Work to do:
Retype the lines between the one holding "Task: Choose the view synonym chip" and the one holding "Action: pyautogui.click(x=483, y=761)", inclusive, with no changes.

Source data:
----
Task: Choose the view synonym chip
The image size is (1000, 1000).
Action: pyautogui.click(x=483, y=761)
----
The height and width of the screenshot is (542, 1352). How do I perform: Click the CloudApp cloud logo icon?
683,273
----
Expected answer:
Task: Choose the view synonym chip
The image size is (1000, 1000).
Action: pyautogui.click(x=483, y=761)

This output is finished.